= Records for the task =
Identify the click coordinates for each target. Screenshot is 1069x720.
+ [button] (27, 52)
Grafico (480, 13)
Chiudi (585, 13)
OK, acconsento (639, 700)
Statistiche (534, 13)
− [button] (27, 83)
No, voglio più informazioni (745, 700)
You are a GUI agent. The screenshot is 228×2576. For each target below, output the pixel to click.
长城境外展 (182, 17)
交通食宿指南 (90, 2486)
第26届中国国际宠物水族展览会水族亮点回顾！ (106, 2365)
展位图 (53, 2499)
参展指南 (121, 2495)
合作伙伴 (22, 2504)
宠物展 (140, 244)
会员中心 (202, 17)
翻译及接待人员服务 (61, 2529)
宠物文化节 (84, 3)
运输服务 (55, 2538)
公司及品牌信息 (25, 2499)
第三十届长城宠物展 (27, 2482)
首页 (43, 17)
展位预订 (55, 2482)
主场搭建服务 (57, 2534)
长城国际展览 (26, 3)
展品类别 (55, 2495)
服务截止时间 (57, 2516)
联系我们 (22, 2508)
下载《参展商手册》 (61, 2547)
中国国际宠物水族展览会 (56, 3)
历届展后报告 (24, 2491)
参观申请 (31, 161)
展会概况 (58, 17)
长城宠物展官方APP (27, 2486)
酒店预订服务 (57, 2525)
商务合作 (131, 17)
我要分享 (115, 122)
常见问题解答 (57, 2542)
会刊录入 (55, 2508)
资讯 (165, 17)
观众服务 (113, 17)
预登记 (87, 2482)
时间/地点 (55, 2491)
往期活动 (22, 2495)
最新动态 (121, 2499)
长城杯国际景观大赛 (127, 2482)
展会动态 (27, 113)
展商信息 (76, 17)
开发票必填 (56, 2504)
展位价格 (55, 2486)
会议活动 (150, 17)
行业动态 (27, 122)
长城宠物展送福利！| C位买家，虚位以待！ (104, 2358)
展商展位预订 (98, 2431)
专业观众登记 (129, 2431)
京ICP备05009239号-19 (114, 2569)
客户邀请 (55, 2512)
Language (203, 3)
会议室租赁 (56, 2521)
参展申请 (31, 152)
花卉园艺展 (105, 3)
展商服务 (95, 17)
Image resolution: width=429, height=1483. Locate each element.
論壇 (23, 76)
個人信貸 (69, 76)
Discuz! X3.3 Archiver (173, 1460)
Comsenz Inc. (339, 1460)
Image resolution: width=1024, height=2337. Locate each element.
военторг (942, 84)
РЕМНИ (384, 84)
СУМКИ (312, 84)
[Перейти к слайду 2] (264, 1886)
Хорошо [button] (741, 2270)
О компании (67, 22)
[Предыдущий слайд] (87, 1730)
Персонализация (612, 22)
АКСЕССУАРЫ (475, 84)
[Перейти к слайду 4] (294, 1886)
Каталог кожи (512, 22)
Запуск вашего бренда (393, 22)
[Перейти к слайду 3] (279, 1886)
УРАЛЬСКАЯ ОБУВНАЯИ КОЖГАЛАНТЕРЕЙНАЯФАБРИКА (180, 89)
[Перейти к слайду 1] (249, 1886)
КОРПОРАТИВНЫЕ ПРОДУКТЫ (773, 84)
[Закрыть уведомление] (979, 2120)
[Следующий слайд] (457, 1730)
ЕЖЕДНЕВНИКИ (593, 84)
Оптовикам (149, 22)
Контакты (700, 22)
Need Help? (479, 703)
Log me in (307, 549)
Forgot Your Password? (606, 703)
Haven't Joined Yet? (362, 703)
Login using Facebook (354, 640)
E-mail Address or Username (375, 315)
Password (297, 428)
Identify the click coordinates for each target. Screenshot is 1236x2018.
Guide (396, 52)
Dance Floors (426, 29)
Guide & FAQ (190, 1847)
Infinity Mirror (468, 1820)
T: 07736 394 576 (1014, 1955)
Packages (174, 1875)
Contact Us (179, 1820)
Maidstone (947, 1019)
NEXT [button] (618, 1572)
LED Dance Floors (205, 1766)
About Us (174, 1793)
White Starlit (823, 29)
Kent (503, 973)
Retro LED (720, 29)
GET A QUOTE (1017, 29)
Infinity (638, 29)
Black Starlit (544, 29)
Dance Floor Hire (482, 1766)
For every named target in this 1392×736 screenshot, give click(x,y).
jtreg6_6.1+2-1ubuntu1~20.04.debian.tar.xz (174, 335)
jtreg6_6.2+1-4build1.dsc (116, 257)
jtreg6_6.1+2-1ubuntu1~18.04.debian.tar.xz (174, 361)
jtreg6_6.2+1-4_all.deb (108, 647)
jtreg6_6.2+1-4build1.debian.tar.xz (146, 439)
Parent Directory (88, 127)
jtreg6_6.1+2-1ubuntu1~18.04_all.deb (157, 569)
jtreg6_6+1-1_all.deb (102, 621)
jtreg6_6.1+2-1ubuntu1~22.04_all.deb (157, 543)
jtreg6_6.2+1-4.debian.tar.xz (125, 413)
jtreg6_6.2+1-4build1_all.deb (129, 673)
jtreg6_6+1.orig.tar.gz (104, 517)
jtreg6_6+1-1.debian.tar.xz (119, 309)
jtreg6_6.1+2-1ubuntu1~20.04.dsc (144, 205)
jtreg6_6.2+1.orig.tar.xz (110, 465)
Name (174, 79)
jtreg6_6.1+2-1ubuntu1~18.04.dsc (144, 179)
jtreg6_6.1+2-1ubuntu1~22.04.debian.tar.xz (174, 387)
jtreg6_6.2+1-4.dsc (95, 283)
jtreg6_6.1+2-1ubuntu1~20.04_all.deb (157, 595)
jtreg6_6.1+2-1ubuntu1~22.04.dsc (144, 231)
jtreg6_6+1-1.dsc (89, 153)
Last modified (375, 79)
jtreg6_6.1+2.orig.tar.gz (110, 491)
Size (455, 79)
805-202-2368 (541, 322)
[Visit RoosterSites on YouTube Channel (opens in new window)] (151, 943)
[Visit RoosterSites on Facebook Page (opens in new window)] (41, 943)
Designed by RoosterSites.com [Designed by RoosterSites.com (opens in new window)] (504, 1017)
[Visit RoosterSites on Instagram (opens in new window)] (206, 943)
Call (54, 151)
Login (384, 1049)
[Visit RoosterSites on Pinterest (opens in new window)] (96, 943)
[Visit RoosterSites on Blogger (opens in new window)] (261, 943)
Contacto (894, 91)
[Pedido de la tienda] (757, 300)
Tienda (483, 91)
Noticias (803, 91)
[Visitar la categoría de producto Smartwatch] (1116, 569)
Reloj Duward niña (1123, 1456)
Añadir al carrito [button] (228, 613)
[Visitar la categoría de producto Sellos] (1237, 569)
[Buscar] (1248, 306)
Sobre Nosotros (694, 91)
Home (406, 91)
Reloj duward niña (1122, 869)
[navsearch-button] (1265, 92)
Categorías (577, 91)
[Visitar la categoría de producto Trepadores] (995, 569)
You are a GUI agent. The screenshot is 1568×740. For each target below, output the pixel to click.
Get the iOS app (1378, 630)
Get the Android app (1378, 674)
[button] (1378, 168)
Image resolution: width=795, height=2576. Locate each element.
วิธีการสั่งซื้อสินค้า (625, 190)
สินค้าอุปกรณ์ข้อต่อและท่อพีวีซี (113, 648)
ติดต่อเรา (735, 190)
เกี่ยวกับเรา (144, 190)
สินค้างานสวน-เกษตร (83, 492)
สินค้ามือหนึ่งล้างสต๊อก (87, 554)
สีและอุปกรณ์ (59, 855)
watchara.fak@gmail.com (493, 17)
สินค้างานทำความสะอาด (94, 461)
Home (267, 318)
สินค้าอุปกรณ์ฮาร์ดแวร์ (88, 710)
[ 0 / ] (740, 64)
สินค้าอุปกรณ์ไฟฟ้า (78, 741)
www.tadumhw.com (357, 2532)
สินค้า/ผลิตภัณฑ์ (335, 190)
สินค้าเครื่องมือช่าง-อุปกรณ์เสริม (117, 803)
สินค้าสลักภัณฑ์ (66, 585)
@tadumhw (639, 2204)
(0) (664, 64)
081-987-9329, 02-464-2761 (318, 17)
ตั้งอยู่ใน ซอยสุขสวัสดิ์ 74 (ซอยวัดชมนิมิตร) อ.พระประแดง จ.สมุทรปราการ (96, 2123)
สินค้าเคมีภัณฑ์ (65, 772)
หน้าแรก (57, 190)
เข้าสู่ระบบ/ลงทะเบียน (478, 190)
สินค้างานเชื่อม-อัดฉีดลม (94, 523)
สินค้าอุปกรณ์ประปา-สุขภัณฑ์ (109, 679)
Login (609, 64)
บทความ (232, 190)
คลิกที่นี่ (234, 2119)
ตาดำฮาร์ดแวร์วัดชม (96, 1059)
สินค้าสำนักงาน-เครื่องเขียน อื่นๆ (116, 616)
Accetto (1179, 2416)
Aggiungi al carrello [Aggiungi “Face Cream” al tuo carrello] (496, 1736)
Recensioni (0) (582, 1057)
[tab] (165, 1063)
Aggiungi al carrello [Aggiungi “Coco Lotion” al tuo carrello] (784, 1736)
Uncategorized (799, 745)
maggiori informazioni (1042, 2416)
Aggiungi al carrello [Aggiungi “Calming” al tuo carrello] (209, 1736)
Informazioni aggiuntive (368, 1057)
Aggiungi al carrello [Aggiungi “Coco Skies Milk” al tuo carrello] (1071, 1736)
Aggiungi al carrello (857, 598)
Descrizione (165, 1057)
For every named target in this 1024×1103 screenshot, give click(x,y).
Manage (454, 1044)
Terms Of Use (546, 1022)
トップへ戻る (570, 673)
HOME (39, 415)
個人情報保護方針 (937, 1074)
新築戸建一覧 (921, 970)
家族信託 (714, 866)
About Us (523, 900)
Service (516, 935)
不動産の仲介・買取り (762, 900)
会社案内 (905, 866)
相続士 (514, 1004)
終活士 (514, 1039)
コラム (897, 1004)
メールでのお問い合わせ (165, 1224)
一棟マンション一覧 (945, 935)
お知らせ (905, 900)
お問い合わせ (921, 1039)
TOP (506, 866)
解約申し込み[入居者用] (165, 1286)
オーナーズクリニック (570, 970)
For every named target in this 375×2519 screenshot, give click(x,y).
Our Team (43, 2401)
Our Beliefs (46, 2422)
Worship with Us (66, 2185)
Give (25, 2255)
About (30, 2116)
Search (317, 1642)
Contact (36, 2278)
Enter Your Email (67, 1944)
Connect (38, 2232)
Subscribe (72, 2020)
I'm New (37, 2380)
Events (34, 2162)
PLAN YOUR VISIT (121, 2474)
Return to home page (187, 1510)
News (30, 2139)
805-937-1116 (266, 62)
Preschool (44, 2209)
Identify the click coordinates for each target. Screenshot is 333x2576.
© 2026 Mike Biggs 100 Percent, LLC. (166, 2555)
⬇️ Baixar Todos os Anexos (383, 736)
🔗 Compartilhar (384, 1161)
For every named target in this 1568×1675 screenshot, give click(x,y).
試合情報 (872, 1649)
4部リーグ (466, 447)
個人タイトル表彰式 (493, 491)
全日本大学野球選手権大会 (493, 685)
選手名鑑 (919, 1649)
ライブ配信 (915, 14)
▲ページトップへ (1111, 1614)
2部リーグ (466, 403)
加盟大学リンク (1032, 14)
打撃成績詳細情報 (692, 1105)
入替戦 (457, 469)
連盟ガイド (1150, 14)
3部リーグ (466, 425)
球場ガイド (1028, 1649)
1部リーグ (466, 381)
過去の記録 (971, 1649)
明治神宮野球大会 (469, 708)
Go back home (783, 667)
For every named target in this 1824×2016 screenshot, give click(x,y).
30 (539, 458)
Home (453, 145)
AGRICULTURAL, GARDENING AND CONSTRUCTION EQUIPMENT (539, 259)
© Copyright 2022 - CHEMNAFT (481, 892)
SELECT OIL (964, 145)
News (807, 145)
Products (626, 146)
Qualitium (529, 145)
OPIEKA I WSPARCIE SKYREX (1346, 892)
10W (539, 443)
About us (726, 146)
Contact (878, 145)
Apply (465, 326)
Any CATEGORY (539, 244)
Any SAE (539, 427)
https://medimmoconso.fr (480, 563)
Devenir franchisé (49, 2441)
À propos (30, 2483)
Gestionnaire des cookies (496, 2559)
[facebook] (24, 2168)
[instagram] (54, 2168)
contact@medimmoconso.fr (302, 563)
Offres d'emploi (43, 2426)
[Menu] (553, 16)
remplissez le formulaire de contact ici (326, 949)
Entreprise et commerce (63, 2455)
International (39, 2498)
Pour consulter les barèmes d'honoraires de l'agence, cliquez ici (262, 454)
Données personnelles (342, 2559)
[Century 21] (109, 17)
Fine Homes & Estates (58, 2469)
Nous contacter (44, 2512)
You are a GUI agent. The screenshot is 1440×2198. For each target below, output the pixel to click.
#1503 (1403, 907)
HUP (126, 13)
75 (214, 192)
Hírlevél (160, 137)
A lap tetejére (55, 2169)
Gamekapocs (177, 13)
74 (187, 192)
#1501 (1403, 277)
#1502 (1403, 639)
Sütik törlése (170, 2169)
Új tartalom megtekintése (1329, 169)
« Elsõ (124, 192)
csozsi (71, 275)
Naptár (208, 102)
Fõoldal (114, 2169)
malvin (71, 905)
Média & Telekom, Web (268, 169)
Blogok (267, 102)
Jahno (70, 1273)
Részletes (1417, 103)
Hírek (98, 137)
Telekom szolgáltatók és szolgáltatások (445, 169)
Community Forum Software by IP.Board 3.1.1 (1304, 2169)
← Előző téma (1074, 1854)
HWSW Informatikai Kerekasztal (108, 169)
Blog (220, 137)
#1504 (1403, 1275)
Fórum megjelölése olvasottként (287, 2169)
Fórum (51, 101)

= Stated problem =
Take the part that opens with the line containing "選手名鑑 (919, 1649)" and closes with the line containing "Any SAE (539, 427)", swap "Any" for "Select", and write out only those lines with everything else unchanged.

= Result for this task =
選手名鑑 (919, 1649)
ライブ配信 (915, 14)
▲ページトップへ (1111, 1614)
2部リーグ (466, 403)
加盟大学リンク (1032, 14)
打撃成績詳細情報 (692, 1105)
入替戦 (457, 469)
連盟ガイド (1150, 14)
3部リーグ (466, 425)
球場ガイド (1028, 1649)
1部リーグ (466, 381)
過去の記録 (971, 1649)
明治神宮野球大会 (469, 708)
Go back home (783, 667)
For every named target in this 1824×2016 screenshot, give click(x,y).
30 (539, 458)
Home (453, 145)
AGRICULTURAL, GARDENING AND CONSTRUCTION EQUIPMENT (539, 259)
© Copyright 2022 - CHEMNAFT (481, 892)
SELECT OIL (964, 145)
News (807, 145)
Products (626, 146)
Qualitium (529, 145)
OPIEKA I WSPARCIE SKYREX (1346, 892)
10W (539, 443)
About us (726, 146)
Contact (878, 145)
Apply (465, 326)
Select CATEGORY (539, 244)
Select SAE (539, 427)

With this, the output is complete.